** What the task requires **
All entries should be copied exactly, none left out.

[Extracted records]
-=-=-=-=-

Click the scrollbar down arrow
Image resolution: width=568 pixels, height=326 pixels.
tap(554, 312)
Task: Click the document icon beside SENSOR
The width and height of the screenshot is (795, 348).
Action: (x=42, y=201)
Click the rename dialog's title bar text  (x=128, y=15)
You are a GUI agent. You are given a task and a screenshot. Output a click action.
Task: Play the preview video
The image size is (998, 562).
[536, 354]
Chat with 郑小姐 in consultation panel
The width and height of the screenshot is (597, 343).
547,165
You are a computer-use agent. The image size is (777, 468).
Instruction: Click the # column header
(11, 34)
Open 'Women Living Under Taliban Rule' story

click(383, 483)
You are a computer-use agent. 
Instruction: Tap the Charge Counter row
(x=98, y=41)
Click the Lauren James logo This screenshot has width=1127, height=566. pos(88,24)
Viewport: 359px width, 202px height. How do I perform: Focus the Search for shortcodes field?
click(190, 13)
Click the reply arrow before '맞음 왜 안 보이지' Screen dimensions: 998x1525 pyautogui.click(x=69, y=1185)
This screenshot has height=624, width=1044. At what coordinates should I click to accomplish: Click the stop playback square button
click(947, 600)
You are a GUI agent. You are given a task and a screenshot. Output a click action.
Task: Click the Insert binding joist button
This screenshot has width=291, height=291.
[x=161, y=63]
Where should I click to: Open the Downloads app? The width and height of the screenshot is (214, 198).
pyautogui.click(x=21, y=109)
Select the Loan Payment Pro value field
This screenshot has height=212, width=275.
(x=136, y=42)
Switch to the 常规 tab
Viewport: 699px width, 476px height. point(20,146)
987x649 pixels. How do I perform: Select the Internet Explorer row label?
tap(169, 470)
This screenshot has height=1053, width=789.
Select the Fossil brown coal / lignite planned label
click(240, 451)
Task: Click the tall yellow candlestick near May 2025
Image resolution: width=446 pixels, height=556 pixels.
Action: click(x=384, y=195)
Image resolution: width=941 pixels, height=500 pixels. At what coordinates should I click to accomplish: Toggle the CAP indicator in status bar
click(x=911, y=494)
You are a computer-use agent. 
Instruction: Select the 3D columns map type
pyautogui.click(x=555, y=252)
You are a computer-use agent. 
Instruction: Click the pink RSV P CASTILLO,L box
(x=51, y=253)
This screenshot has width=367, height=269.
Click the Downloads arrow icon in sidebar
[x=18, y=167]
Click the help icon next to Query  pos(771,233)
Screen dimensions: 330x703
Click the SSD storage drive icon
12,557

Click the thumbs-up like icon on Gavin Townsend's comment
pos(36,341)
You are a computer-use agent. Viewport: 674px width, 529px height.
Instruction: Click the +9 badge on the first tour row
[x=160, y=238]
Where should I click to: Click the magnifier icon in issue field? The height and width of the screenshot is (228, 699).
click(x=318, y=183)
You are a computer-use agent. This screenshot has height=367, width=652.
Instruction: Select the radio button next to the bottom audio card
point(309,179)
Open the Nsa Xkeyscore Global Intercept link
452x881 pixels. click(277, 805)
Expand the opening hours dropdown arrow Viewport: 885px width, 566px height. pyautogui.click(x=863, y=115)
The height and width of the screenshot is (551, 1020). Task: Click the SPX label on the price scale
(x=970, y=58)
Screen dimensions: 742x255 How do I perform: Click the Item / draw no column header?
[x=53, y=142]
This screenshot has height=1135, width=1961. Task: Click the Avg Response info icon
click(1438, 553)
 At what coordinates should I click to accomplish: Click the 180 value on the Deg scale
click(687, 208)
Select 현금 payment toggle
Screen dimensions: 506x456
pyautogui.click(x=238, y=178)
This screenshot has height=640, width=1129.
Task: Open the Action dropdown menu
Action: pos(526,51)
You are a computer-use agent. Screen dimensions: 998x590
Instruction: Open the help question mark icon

-=-=-=-=-

** Task response **
Click the scrollbar down arrow
Image resolution: width=568 pixels, height=326 pixels.
tap(554, 312)
Task: Click the document icon beside SENSOR
The width and height of the screenshot is (795, 348).
Action: (x=42, y=201)
Click the rename dialog's title bar text  (x=128, y=15)
You are a GUI agent. You are given a task and a screenshot. Output a click action.
Task: Play the preview video
The image size is (998, 562).
[536, 354]
Chat with 郑小姐 in consultation panel
The width and height of the screenshot is (597, 343).
547,165
You are a computer-use agent. The image size is (777, 468).
Instruction: Click the # column header
(11, 34)
Open 'Women Living Under Taliban Rule' story

click(383, 483)
You are a computer-use agent. 
Instruction: Tap the Charge Counter row
(x=98, y=41)
Click the Lauren James logo This screenshot has width=1127, height=566. pos(88,24)
Viewport: 359px width, 202px height. How do I perform: Focus the Search for shortcodes field?
click(190, 13)
Click the reply arrow before '맞음 왜 안 보이지' Screen dimensions: 998x1525 pyautogui.click(x=69, y=1185)
This screenshot has height=624, width=1044. At what coordinates should I click to accomplish: Click the stop playback square button
click(947, 600)
You are a GUI agent. You are given a task and a screenshot. Output a click action.
Task: Click the Insert binding joist button
This screenshot has width=291, height=291.
[x=161, y=63]
Where should I click to: Open the Downloads app? The width and height of the screenshot is (214, 198).
pyautogui.click(x=21, y=109)
Select the Loan Payment Pro value field
This screenshot has height=212, width=275.
(x=136, y=42)
Switch to the 常规 tab
Viewport: 699px width, 476px height. point(20,146)
987x649 pixels. How do I perform: Select the Internet Explorer row label?
tap(169, 470)
This screenshot has height=1053, width=789.
Select the Fossil brown coal / lignite planned label
click(240, 451)
Task: Click the tall yellow candlestick near May 2025
Image resolution: width=446 pixels, height=556 pixels.
Action: click(x=384, y=195)
Image resolution: width=941 pixels, height=500 pixels. At what coordinates should I click to accomplish: Toggle the CAP indicator in status bar
click(x=911, y=494)
You are a computer-use agent. 
Instruction: Select the 3D columns map type
pyautogui.click(x=555, y=252)
You are a computer-use agent. 
Instruction: Click the pink RSV P CASTILLO,L box
(x=51, y=253)
This screenshot has width=367, height=269.
Click the Downloads arrow icon in sidebar
[x=18, y=167]
Click the help icon next to Query  pos(771,233)
Screen dimensions: 330x703
Click the SSD storage drive icon
12,557

Click the thumbs-up like icon on Gavin Townsend's comment
pos(36,341)
You are a computer-use agent. Viewport: 674px width, 529px height.
Instruction: Click the +9 badge on the first tour row
[x=160, y=238]
Where should I click to: Click the magnifier icon in issue field? The height and width of the screenshot is (228, 699).
click(x=318, y=183)
You are a computer-use agent. This screenshot has height=367, width=652.
Instruction: Select the radio button next to the bottom audio card
point(309,179)
Open the Nsa Xkeyscore Global Intercept link
452x881 pixels. click(277, 805)
Expand the opening hours dropdown arrow Viewport: 885px width, 566px height. pyautogui.click(x=863, y=115)
The height and width of the screenshot is (551, 1020). Task: Click the SPX label on the price scale
(x=970, y=58)
Screen dimensions: 742x255 How do I perform: Click the Item / draw no column header?
[x=53, y=142]
This screenshot has height=1135, width=1961. Task: Click the Avg Response info icon
click(1438, 553)
 At what coordinates should I click to accomplish: Click the 180 value on the Deg scale
click(687, 208)
Select 현금 payment toggle
Screen dimensions: 506x456
pyautogui.click(x=238, y=178)
This screenshot has height=640, width=1129.
Task: Open the Action dropdown menu
Action: pos(526,51)
You are a computer-use agent. Screen dimensions: 998x590
Instruction: Open the help question mark icon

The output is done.